Extracted records:

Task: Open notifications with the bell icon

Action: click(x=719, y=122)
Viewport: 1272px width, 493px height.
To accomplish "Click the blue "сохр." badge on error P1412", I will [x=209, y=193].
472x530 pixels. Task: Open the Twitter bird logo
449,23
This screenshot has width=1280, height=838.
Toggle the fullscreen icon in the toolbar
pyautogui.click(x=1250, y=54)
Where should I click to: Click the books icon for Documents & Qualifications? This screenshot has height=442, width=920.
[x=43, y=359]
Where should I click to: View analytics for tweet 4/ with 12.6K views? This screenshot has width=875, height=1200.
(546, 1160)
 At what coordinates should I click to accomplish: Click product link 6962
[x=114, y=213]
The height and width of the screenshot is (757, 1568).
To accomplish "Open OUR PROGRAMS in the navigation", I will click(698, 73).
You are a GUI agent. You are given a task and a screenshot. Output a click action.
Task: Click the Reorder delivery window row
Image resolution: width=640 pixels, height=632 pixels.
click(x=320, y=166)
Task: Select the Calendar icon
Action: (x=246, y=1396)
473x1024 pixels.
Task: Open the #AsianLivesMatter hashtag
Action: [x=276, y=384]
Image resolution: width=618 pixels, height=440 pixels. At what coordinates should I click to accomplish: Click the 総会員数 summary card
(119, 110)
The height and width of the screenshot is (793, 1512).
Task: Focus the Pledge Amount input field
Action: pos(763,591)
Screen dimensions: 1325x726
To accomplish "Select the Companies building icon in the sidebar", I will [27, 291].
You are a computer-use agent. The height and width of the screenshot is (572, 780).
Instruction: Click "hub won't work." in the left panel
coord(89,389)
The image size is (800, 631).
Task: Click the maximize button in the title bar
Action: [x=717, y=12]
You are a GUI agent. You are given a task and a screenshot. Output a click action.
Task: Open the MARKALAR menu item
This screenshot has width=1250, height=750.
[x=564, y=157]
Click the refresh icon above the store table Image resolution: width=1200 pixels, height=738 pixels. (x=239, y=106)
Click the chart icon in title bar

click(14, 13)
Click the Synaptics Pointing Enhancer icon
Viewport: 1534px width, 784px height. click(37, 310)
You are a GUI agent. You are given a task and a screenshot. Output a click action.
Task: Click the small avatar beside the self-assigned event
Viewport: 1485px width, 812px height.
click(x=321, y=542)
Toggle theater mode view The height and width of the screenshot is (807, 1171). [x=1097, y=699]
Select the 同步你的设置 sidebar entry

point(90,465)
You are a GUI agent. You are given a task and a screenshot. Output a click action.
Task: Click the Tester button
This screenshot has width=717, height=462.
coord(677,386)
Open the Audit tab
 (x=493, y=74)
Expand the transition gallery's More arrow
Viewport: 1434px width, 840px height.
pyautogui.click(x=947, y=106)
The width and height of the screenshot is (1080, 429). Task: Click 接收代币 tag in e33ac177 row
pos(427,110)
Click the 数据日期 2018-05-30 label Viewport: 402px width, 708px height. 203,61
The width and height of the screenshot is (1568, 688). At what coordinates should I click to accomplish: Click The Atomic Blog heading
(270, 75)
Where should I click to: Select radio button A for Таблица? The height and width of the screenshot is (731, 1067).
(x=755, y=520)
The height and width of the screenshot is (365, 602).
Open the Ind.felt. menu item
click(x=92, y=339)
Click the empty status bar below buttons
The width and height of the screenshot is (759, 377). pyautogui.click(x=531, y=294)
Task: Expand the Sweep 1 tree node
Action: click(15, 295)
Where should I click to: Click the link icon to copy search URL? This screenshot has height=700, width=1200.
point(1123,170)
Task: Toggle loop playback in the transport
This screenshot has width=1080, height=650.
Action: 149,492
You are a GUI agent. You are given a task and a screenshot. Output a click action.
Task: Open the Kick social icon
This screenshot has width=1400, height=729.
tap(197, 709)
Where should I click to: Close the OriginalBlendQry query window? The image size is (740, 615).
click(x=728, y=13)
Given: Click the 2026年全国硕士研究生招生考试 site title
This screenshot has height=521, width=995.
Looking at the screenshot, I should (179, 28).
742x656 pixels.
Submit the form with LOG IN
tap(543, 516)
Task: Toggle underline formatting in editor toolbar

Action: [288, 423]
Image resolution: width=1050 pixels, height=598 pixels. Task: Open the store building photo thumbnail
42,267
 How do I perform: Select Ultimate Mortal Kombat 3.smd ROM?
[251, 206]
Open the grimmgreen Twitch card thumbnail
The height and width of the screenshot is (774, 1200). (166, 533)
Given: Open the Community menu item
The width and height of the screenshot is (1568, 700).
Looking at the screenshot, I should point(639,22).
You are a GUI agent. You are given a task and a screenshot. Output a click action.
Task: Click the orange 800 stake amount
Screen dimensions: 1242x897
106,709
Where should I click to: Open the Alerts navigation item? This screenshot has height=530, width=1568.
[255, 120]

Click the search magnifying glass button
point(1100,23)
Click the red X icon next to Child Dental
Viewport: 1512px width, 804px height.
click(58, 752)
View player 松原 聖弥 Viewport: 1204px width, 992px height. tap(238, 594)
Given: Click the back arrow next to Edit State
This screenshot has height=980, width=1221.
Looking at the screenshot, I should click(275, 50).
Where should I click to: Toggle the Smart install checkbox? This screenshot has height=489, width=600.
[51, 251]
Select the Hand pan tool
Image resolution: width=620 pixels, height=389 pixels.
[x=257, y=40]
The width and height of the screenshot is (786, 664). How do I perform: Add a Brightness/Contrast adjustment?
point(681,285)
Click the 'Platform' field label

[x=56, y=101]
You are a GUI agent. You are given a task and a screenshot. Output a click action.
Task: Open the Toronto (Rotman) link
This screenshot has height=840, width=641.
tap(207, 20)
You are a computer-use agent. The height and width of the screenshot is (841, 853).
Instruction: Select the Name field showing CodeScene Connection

What the task requires: The full set of entries above should be given again exactly.

Answer section:
Task: Open notifications with the bell icon

Action: click(x=719, y=122)
Viewport: 1272px width, 493px height.
To accomplish "Click the blue "сохр." badge on error P1412", I will [x=209, y=193].
472x530 pixels. Task: Open the Twitter bird logo
449,23
This screenshot has width=1280, height=838.
Toggle the fullscreen icon in the toolbar
pyautogui.click(x=1250, y=54)
Where should I click to: Click the books icon for Documents & Qualifications? This screenshot has height=442, width=920.
[x=43, y=359]
Where should I click to: View analytics for tweet 4/ with 12.6K views? This screenshot has width=875, height=1200.
(546, 1160)
 At what coordinates should I click to accomplish: Click product link 6962
[x=114, y=213]
The height and width of the screenshot is (757, 1568).
To accomplish "Open OUR PROGRAMS in the navigation", I will click(698, 73).
You are a GUI agent. You are given a task and a screenshot. Output a click action.
Task: Click the Reorder delivery window row
Image resolution: width=640 pixels, height=632 pixels.
click(x=320, y=166)
Task: Select the Calendar icon
Action: (x=246, y=1396)
473x1024 pixels.
Task: Open the #AsianLivesMatter hashtag
Action: [x=276, y=384]
Image resolution: width=618 pixels, height=440 pixels. At what coordinates should I click to accomplish: Click the 総会員数 summary card
(119, 110)
The height and width of the screenshot is (793, 1512).
Task: Focus the Pledge Amount input field
Action: pos(763,591)
Screen dimensions: 1325x726
To accomplish "Select the Companies building icon in the sidebar", I will [27, 291].
You are a computer-use agent. The height and width of the screenshot is (572, 780).
Instruction: Click "hub won't work." in the left panel
coord(89,389)
The image size is (800, 631).
Task: Click the maximize button in the title bar
Action: [x=717, y=12]
You are a GUI agent. You are given a task and a screenshot. Output a click action.
Task: Open the MARKALAR menu item
This screenshot has width=1250, height=750.
[x=564, y=157]
Click the refresh icon above the store table Image resolution: width=1200 pixels, height=738 pixels. (x=239, y=106)
Click the chart icon in title bar

click(14, 13)
Click the Synaptics Pointing Enhancer icon
Viewport: 1534px width, 784px height. click(37, 310)
You are a GUI agent. You are given a task and a screenshot. Output a click action.
Task: Click the small avatar beside the self-assigned event
Viewport: 1485px width, 812px height.
click(x=321, y=542)
Toggle theater mode view The height and width of the screenshot is (807, 1171). [x=1097, y=699]
Select the 同步你的设置 sidebar entry

point(90,465)
You are a GUI agent. You are given a task and a screenshot. Output a click action.
Task: Click the Tester button
This screenshot has width=717, height=462.
coord(677,386)
Open the Audit tab
 (x=493, y=74)
Expand the transition gallery's More arrow
Viewport: 1434px width, 840px height.
pyautogui.click(x=947, y=106)
The width and height of the screenshot is (1080, 429). Task: Click 接收代币 tag in e33ac177 row
pos(427,110)
Click the 数据日期 2018-05-30 label Viewport: 402px width, 708px height. 203,61
The width and height of the screenshot is (1568, 688). At what coordinates should I click to accomplish: Click The Atomic Blog heading
(270, 75)
Where should I click to: Select radio button A for Таблица? The height and width of the screenshot is (731, 1067).
(x=755, y=520)
The height and width of the screenshot is (365, 602).
Open the Ind.felt. menu item
click(x=92, y=339)
Click the empty status bar below buttons
The width and height of the screenshot is (759, 377). pyautogui.click(x=531, y=294)
Task: Expand the Sweep 1 tree node
Action: click(15, 295)
Where should I click to: Click the link icon to copy search URL? This screenshot has height=700, width=1200.
point(1123,170)
Task: Toggle loop playback in the transport
This screenshot has width=1080, height=650.
Action: 149,492
You are a GUI agent. You are given a task and a screenshot. Output a click action.
Task: Open the Kick social icon
This screenshot has width=1400, height=729.
tap(197, 709)
Where should I click to: Close the OriginalBlendQry query window? The image size is (740, 615).
click(x=728, y=13)
Given: Click the 2026年全国硕士研究生招生考试 site title
This screenshot has height=521, width=995.
Looking at the screenshot, I should (179, 28).
742x656 pixels.
Submit the form with LOG IN
tap(543, 516)
Task: Toggle underline formatting in editor toolbar

Action: [288, 423]
Image resolution: width=1050 pixels, height=598 pixels. Task: Open the store building photo thumbnail
42,267
 How do I perform: Select Ultimate Mortal Kombat 3.smd ROM?
[251, 206]
Open the grimmgreen Twitch card thumbnail
The height and width of the screenshot is (774, 1200). (166, 533)
Given: Open the Community menu item
The width and height of the screenshot is (1568, 700).
Looking at the screenshot, I should point(639,22).
You are a GUI agent. You are given a task and a screenshot. Output a click action.
Task: Click the orange 800 stake amount
Screen dimensions: 1242x897
106,709
Where should I click to: Open the Alerts navigation item? This screenshot has height=530, width=1568.
[255, 120]

Click the search magnifying glass button
point(1100,23)
Click the red X icon next to Child Dental
Viewport: 1512px width, 804px height.
click(58, 752)
View player 松原 聖弥 Viewport: 1204px width, 992px height. tap(238, 594)
Given: Click the back arrow next to Edit State
This screenshot has height=980, width=1221.
Looking at the screenshot, I should click(275, 50).
Where should I click to: Toggle the Smart install checkbox? This screenshot has height=489, width=600.
[51, 251]
Select the Hand pan tool
Image resolution: width=620 pixels, height=389 pixels.
[x=257, y=40]
The width and height of the screenshot is (786, 664). How do I perform: Add a Brightness/Contrast adjustment?
point(681,285)
Click the 'Platform' field label

[x=56, y=101]
You are a GUI agent. You are given a task and a screenshot. Output a click action.
Task: Open the Toronto (Rotman) link
This screenshot has height=840, width=641.
tap(207, 20)
You are a computer-use agent. The height and width of the screenshot is (841, 853).
Instruction: Select the Name field showing CodeScene Connection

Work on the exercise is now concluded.